↓
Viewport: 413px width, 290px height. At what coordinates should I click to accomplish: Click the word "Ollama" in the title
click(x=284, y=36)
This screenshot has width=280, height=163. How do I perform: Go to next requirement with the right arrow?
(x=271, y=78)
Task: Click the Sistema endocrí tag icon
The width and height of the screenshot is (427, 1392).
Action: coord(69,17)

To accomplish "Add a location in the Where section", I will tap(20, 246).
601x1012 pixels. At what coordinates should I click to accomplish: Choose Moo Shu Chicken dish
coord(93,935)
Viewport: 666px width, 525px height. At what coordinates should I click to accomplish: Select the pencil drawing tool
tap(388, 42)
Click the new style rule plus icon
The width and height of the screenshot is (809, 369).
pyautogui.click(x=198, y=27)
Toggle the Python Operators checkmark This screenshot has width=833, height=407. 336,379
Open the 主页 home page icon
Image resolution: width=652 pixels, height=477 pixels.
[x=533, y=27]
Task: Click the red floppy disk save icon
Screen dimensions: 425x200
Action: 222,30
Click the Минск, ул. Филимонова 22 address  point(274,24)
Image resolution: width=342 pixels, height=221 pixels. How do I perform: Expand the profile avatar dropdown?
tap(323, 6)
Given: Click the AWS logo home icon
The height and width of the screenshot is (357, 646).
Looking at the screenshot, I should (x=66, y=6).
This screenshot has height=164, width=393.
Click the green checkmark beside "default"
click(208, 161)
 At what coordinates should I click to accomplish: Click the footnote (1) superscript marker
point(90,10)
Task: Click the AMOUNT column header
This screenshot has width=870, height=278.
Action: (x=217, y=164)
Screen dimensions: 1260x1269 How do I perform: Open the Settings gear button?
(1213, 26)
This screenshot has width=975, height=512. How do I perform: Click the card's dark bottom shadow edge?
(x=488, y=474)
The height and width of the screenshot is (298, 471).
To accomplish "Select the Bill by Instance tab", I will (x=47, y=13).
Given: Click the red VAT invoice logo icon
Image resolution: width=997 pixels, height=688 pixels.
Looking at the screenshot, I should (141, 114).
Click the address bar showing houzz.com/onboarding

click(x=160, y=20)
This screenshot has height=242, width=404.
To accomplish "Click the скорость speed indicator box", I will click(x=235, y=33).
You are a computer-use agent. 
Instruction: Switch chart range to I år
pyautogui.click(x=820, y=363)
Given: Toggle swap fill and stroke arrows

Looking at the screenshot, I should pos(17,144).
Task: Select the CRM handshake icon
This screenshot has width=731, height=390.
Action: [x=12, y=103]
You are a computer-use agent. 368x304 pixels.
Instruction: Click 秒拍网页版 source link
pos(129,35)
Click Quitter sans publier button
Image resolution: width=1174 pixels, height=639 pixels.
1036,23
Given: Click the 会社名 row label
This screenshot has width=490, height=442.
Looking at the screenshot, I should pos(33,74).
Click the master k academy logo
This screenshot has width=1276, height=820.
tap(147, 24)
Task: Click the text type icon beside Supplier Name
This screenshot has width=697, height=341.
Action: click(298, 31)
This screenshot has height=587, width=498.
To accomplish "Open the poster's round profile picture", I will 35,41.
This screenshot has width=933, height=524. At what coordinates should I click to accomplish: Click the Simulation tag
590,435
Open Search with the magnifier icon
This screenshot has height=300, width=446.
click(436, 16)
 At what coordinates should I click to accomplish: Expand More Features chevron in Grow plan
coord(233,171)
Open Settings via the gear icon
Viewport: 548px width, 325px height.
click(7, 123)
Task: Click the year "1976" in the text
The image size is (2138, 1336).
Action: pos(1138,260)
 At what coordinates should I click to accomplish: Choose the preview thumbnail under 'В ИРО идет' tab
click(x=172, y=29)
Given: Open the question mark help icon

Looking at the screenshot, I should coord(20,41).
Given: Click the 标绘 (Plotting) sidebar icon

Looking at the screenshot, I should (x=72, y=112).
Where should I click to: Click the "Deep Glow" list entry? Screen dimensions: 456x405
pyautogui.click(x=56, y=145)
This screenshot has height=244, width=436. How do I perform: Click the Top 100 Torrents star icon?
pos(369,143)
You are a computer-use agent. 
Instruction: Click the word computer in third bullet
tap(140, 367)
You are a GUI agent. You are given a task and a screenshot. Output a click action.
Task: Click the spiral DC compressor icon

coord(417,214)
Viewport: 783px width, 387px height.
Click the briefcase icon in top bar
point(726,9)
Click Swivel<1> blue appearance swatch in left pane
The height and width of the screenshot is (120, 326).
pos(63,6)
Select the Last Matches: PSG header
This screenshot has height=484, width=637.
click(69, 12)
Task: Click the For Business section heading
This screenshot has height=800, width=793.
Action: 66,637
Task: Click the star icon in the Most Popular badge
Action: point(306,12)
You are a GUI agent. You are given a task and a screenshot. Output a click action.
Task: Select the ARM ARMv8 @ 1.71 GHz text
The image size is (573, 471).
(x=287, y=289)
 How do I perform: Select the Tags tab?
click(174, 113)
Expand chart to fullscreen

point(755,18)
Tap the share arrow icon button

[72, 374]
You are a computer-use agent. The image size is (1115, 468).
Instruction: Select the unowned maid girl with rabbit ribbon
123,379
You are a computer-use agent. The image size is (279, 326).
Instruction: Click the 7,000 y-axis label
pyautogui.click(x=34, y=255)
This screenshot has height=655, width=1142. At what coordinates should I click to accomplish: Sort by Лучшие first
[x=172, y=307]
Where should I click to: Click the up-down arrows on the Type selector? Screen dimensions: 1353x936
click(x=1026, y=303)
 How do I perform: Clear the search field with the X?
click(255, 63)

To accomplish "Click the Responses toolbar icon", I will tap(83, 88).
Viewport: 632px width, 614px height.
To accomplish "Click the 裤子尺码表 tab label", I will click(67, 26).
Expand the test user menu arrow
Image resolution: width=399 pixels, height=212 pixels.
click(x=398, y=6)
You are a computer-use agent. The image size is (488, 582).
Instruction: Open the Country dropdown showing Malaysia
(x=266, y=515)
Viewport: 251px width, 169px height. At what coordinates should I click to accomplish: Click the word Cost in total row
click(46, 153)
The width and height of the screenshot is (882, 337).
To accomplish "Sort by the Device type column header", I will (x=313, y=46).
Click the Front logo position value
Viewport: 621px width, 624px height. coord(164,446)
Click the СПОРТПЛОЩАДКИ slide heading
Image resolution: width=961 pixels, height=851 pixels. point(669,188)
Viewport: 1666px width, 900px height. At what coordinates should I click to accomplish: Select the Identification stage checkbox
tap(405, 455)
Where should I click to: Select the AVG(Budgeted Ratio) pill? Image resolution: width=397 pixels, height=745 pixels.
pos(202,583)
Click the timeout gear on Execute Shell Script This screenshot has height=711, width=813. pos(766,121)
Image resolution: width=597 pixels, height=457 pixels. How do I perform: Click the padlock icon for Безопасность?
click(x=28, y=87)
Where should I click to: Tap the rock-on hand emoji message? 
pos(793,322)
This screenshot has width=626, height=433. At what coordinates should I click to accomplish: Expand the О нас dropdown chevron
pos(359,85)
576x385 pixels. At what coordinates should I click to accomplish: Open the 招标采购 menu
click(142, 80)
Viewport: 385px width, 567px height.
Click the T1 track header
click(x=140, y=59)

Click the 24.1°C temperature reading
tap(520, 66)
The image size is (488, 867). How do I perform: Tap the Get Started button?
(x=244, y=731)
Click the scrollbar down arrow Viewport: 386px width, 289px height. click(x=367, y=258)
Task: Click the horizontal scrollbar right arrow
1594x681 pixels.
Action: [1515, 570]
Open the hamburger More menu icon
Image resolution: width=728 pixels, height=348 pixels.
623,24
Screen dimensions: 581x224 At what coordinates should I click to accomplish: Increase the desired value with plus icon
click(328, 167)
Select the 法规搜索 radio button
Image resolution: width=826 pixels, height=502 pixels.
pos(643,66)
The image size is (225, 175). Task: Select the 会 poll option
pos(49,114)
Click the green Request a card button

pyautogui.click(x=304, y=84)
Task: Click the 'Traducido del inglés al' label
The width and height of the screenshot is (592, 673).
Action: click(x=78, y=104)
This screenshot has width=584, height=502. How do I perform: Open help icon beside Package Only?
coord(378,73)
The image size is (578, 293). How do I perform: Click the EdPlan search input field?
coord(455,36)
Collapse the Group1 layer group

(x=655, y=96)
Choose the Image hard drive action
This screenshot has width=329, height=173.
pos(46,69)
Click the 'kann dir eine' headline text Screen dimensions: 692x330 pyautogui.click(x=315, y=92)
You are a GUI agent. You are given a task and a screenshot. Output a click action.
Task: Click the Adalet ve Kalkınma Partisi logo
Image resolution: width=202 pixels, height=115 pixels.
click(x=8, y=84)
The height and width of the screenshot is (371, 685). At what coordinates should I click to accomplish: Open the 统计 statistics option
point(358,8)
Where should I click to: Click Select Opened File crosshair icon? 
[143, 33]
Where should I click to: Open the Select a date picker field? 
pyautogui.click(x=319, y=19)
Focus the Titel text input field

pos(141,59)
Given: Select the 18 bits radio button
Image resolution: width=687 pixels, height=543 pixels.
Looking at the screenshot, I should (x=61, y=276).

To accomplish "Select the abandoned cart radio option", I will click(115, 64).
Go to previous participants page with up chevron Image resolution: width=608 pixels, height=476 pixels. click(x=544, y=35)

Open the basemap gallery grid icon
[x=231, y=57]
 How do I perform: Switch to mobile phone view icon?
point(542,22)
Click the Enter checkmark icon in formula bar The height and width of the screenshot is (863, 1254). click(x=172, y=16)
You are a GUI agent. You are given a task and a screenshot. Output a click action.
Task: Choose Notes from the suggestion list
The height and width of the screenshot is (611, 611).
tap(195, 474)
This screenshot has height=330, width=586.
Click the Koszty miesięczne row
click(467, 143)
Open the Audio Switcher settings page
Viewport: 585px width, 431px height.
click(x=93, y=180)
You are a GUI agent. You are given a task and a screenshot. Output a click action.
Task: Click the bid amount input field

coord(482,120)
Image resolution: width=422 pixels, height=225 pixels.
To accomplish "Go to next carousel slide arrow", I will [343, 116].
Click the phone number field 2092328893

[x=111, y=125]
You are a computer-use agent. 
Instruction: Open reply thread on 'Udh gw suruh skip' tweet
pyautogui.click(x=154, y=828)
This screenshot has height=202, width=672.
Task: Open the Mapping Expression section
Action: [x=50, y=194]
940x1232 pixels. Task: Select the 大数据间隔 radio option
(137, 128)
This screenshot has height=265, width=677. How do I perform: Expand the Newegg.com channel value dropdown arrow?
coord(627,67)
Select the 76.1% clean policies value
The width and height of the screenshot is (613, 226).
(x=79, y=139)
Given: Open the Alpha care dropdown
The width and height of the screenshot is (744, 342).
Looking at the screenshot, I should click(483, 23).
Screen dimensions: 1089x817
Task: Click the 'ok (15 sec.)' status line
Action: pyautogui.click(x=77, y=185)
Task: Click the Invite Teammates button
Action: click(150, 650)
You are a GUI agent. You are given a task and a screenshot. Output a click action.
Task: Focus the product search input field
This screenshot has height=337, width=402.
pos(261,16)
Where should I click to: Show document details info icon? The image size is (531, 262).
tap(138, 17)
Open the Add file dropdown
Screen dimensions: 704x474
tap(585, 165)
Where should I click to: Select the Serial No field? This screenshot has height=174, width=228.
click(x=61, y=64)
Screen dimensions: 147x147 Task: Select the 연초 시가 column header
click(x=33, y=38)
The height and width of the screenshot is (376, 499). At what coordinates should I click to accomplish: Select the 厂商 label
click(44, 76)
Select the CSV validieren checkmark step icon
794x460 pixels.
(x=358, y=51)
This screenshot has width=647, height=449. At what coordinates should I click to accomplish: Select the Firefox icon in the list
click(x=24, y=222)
↑
What is wanted is the number of lines holding "scrollbar" in the entries. Nothing else should be given.

■ YOUR RESPONSE ■
2